What does your average customer look like?
“Our range of customers is actually broader than we expected. The biggest variation is location – we’re not north India or south India, city or rural area. We’re everywhere, and that’s because of our digital nature.
“One observation is that young digital consumers are more similar than they are different. Whether they live in the richest area of Bombay or a small village on the way to the Himalayas, they want the same kind of things and they behave in the same way, which is really interesting.
“Our customers are mainly young, but we have people in their 50s and people really turned off by the concept of credit cards. Most are salaried, but around 40% are self-employed – including freelance doctors and lawyers.
“They’re not necessarily rich, nor do they not have access to digital mechanisms. It’s that chunk in the middle, and the interesting thing about this category in India is that they’re the most optimistic about the future. They’re more influenced by global trends than domestic growth.”
Is India moving towards a cashless society?
“It’s a bit of a cliché to say India’s going digital; you only have to spend a few minutes here to realise that India is an extremely cash-dependent economy. That said, I think we are moving towards a cashless future – because cash is non-transparent people can hide their taxes, which the government is cracking down on – but it’s a process that’ll take time.

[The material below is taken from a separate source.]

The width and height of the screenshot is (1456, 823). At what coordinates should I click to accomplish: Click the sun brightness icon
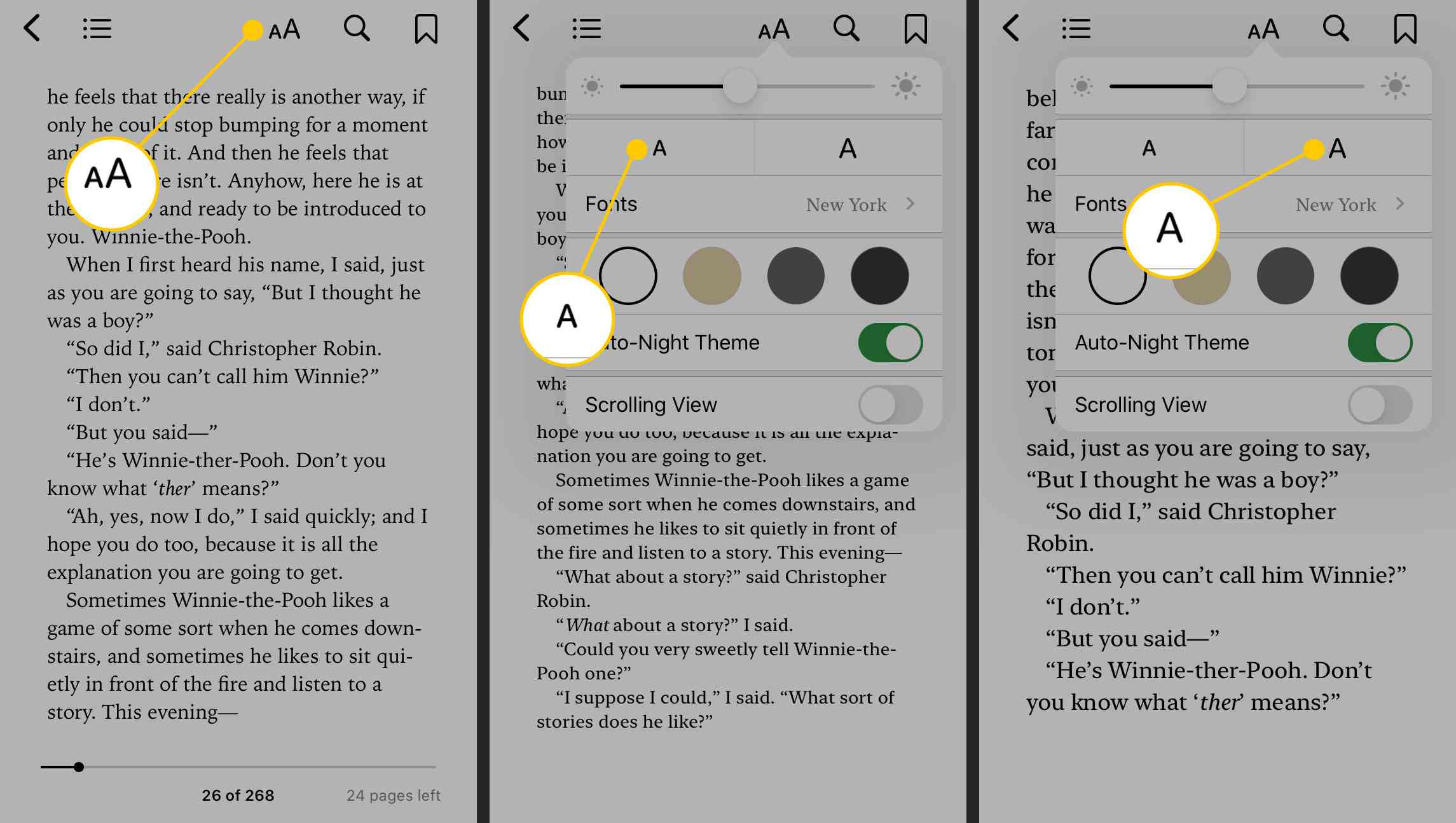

“From day one we’ve always said to our customers that we won’t accept cash. We actually did well from the demonetisation debacle because more ecommerce companies needed to add payment options.
“Demonetisation didn’t have a massive impact day to day, but what it did was tell the world that that digital payments are here to stay – and that’s a big commitment from the government. In a world where governments, even in the US, are cracking down on digital initiatives, we think it’s good to see an administration obsessed with the digital agenda.
“It provides a good backdrop from a regulatory perspective; in other markets you’d have to be a lot more nervous about building a completely digital business.”